**EXERCISE:** Copy every line of the entries below verbatim, leaving out the pictures.

***

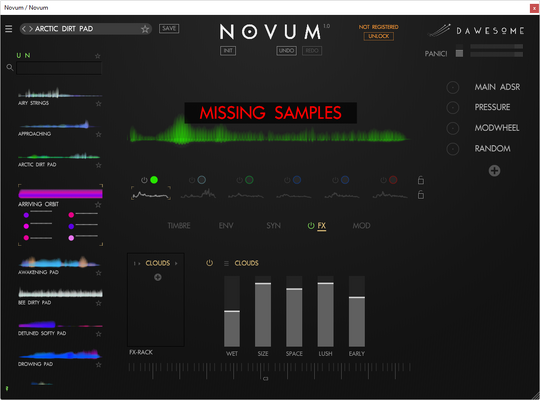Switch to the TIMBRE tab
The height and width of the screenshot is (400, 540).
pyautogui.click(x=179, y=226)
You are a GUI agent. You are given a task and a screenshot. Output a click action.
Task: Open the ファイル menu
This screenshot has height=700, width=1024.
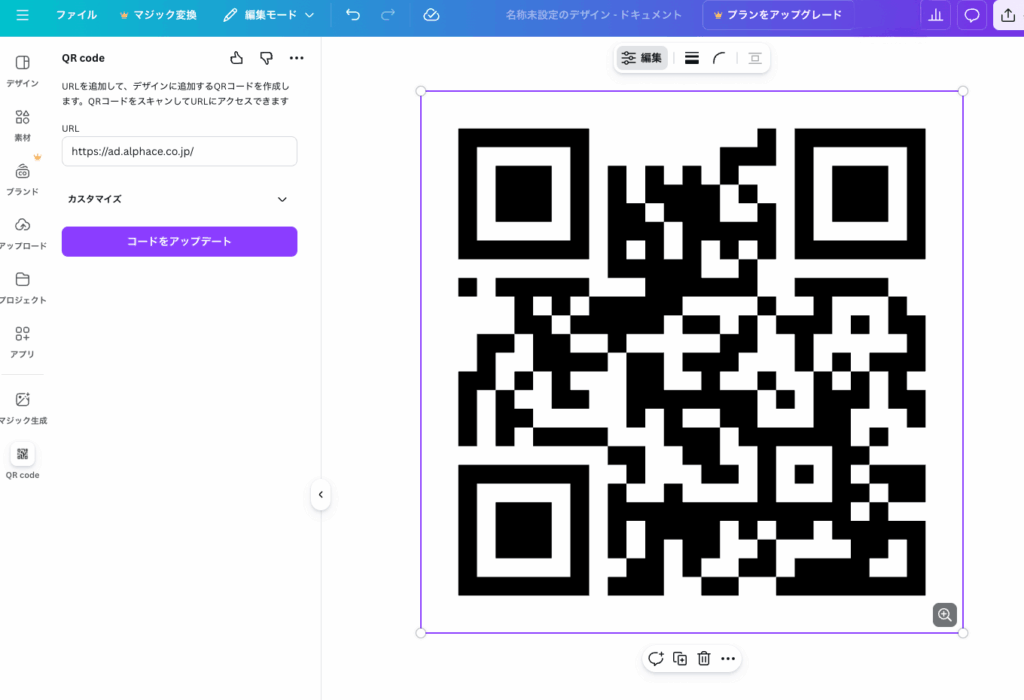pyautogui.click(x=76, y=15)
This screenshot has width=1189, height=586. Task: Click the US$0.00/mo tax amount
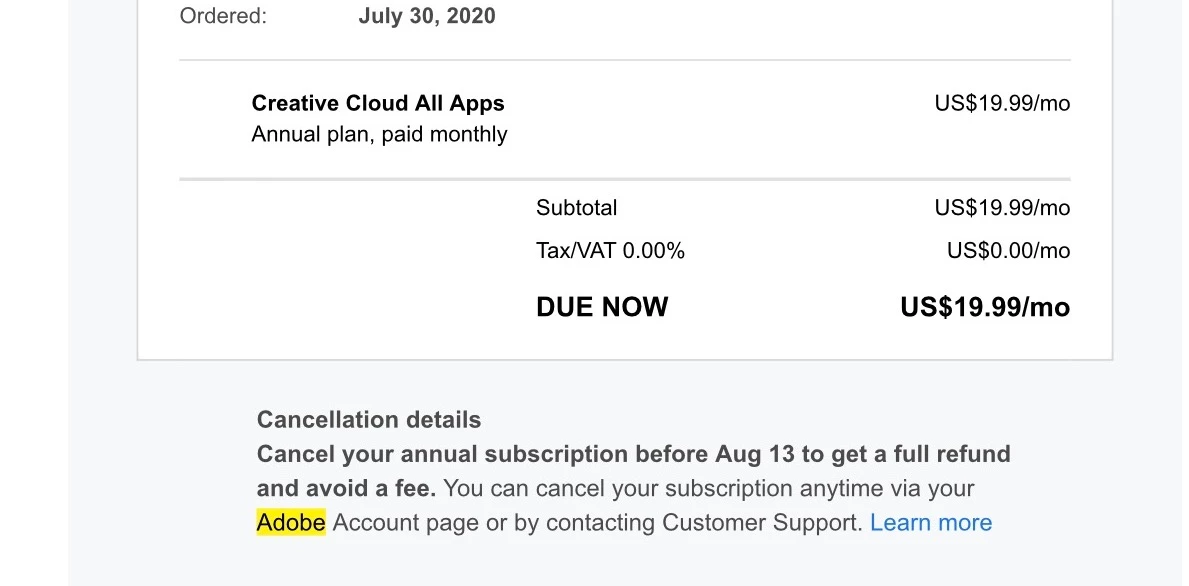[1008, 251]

***

**CORRECT OUTPUT:**
Switch to the TIMBRE tab
The height and width of the screenshot is (400, 540).
pyautogui.click(x=179, y=226)
You are a GUI agent. You are given a task and a screenshot. Output a click action.
Task: Open the ファイル menu
This screenshot has height=700, width=1024.
pyautogui.click(x=76, y=15)
This screenshot has width=1189, height=586. Task: Click the US$0.00/mo tax amount
[1008, 251]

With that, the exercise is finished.